I keep looking at the locations: Haddonfield NJ, close to Moorestown, my own stomping ground, Broward County Florida,  Takoma Park, Maryland, Warranton,  Virginia, DC, Mass, etc., etc. How did you hear about all these people in such various  locales?

I'm trying to figure out what they have in common and then what they have in common with the common man (me/ us). That stage, it seems to me,  the post retirement 65's, where you're not at the (whatever doctor said it: No Go stage) but sort of in a limbo,  really, one career finished, the late 60's---doesn't always have answers. Or clear directions. We're not all going to be like some of these folks, or even when we follow a particular dream, it MAY not be rewarded...except to provide inherent pleasure. How are small dreams different from these big ones?

Sometimes, especially in the new '60's,  when people are caught up in maybe fulfilling the expectations and challenges of daily life, they don't have a lot of time for pursuing individual pursuits and interests. And they may not feel that AHA moment that points them on the path.

So if we had to outline each story, what, I ask myself, do they have in common? Is it fair to say each one, doing what they do anyway, the mother at the party for her 2nd grader, the retired teacher wanting to help teach again, the sculptor, the late life filmmaker,  kept working on the individual thing they liked to do, and kept at it,  the "keeping at it" being key, refining it, just kept swimming, till it really did become something extraordinary?

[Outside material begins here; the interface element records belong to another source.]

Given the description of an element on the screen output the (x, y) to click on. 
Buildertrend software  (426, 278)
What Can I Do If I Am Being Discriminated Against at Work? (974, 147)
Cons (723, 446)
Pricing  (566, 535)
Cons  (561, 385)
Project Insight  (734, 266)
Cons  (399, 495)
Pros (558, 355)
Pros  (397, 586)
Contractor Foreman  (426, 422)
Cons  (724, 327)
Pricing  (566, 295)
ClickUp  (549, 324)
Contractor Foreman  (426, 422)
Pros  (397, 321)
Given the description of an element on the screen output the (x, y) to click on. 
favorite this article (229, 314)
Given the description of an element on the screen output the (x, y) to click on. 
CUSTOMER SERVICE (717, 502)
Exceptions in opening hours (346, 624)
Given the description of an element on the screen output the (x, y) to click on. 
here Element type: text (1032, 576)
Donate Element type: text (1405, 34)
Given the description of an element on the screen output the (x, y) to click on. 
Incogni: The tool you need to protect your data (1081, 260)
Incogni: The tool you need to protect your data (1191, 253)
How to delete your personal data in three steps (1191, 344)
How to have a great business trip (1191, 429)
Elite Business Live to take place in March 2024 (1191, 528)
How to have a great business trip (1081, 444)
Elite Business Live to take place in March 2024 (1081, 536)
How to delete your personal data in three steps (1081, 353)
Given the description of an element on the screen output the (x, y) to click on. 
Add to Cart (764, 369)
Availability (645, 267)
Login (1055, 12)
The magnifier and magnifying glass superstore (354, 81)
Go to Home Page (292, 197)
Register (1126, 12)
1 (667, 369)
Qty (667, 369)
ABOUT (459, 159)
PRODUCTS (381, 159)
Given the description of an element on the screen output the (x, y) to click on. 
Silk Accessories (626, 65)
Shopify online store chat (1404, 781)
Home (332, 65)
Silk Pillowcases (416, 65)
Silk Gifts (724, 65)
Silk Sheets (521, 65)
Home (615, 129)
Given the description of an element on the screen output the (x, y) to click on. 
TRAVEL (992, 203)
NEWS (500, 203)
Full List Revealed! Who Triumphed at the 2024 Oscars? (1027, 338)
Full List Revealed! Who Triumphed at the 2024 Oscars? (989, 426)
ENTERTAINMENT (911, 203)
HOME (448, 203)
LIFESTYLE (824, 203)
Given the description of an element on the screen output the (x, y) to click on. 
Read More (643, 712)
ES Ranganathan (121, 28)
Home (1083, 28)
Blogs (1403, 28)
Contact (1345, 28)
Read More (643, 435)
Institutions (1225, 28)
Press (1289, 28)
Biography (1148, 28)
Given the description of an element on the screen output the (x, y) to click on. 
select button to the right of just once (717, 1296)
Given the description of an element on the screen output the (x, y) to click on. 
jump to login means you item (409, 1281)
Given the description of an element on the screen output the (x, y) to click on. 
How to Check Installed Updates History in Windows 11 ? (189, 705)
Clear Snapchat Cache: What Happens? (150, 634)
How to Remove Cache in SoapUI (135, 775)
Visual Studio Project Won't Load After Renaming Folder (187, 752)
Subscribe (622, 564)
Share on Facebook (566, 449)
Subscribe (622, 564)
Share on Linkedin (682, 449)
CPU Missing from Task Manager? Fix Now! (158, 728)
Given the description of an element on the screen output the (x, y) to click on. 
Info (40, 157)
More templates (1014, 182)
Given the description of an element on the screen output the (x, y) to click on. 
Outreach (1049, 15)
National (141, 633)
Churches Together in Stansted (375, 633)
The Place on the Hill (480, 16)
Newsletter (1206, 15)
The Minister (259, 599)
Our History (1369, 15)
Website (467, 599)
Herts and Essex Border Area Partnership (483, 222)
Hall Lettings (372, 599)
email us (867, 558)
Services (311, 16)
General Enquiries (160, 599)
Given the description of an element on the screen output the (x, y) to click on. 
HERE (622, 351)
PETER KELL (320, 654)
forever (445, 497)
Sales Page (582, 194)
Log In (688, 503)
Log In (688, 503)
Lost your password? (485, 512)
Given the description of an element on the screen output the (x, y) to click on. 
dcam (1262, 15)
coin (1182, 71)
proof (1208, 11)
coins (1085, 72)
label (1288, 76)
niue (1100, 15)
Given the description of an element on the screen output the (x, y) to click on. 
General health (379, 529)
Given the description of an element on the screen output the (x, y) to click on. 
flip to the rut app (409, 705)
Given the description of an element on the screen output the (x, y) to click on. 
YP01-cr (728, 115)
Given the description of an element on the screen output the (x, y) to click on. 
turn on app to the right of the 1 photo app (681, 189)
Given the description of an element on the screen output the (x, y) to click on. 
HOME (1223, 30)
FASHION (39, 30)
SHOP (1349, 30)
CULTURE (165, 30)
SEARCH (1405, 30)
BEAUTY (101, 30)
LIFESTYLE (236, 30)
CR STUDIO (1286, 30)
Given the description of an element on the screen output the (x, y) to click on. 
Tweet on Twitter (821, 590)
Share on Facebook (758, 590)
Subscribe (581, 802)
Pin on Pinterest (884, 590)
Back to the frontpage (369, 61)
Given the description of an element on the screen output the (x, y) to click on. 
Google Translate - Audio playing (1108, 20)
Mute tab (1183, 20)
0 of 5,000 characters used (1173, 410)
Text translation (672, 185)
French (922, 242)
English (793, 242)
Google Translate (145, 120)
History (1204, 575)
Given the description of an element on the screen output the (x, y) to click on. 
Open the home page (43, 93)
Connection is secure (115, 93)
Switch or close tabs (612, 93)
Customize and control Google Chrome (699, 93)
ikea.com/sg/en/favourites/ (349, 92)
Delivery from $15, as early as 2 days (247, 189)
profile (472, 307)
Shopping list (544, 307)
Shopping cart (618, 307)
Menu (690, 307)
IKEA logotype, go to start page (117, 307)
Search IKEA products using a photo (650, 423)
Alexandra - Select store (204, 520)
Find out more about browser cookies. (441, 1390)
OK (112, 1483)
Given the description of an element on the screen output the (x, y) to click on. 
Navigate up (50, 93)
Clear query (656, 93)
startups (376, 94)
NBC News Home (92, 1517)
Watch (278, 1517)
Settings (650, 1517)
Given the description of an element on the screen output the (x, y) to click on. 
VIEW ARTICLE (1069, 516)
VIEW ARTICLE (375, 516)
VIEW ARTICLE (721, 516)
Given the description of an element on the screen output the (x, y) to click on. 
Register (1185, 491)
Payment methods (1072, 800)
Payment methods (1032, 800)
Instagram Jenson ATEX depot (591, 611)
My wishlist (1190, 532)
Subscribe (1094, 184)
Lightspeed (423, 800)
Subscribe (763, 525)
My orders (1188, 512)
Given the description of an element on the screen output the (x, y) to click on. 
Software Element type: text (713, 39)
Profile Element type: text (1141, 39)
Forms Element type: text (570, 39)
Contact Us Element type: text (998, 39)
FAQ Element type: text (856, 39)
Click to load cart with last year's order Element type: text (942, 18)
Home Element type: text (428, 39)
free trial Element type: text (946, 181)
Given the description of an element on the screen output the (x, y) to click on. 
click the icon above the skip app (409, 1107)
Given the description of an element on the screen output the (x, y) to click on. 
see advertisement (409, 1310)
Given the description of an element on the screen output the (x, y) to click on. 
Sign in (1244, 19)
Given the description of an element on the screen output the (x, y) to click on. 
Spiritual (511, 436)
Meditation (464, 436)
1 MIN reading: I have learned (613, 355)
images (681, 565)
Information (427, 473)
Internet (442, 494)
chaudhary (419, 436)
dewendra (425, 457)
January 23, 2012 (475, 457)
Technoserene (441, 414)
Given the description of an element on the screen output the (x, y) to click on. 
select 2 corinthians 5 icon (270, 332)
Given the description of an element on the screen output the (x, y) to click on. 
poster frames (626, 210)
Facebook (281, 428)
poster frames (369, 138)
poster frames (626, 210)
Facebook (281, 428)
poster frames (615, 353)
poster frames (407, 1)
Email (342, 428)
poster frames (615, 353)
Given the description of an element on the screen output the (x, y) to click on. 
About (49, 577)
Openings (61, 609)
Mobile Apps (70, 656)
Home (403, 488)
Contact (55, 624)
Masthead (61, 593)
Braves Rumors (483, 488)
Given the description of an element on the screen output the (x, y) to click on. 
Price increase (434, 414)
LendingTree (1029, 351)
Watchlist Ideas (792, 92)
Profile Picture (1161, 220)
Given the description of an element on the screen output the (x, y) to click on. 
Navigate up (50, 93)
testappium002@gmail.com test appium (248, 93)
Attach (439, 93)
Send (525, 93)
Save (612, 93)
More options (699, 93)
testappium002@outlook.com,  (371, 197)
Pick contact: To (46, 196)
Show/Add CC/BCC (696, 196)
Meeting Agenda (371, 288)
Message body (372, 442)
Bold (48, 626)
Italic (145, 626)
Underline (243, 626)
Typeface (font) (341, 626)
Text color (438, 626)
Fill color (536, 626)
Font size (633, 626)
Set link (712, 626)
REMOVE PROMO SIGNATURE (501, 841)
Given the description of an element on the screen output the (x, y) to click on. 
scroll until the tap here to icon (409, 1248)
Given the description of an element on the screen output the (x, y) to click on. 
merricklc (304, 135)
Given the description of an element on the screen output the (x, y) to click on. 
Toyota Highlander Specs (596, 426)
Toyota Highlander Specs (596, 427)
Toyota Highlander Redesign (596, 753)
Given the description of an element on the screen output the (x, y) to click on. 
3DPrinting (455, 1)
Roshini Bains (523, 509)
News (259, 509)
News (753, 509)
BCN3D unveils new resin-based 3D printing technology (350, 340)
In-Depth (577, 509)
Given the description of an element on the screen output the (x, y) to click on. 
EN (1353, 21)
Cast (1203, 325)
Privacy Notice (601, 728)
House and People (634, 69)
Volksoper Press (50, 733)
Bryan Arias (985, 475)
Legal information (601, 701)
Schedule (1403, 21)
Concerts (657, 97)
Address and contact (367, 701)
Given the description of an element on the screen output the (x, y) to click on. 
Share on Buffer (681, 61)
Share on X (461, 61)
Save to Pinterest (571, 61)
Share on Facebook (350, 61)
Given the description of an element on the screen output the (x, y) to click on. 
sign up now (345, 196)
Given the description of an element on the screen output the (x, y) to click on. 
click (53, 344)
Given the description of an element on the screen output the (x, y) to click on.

Is it more a question of live this  day as if you knew it  were your last, or what would you do if you were told you'd live 100 more years in perfect health? What would you want to do? Is it too late?

ginny

  • Administrator
  • Posts: 91417
Another example of successful engagement by those over 60 also was on the P.O.V. program the other night, the volunteers, three senior citizens who between them have welcomed back  personally 800,000 troops. I've been on airplanes where the pilot asked for a round of applause for returning soldiers, I think the actions of those fine volunteers are incredible.

Volunteers, people who do things for the love of it, without, perhaps, an eye on the prize at the end, will be the sung heroes, I hope, of the new millennium.

Eloise

  • Posts: 247
  • Montreal
And Ginny, those seniors caring for a loved one too.

Many people over 60 who are seldom in the limelight are spouses who have been nursing their sick partner for years and years, often wearing themselves to the bone and sometimes dying before their sick spouse deserve praise, awards, medals, grants, Oscars and instead they are left alone to cope with their problems, ignored by society and often also health professionals. They don’t have time to go after their dreams because their dreams have been put on the back burner until their spouse dies and afterwards they have lost their health unable to fulfil the dream.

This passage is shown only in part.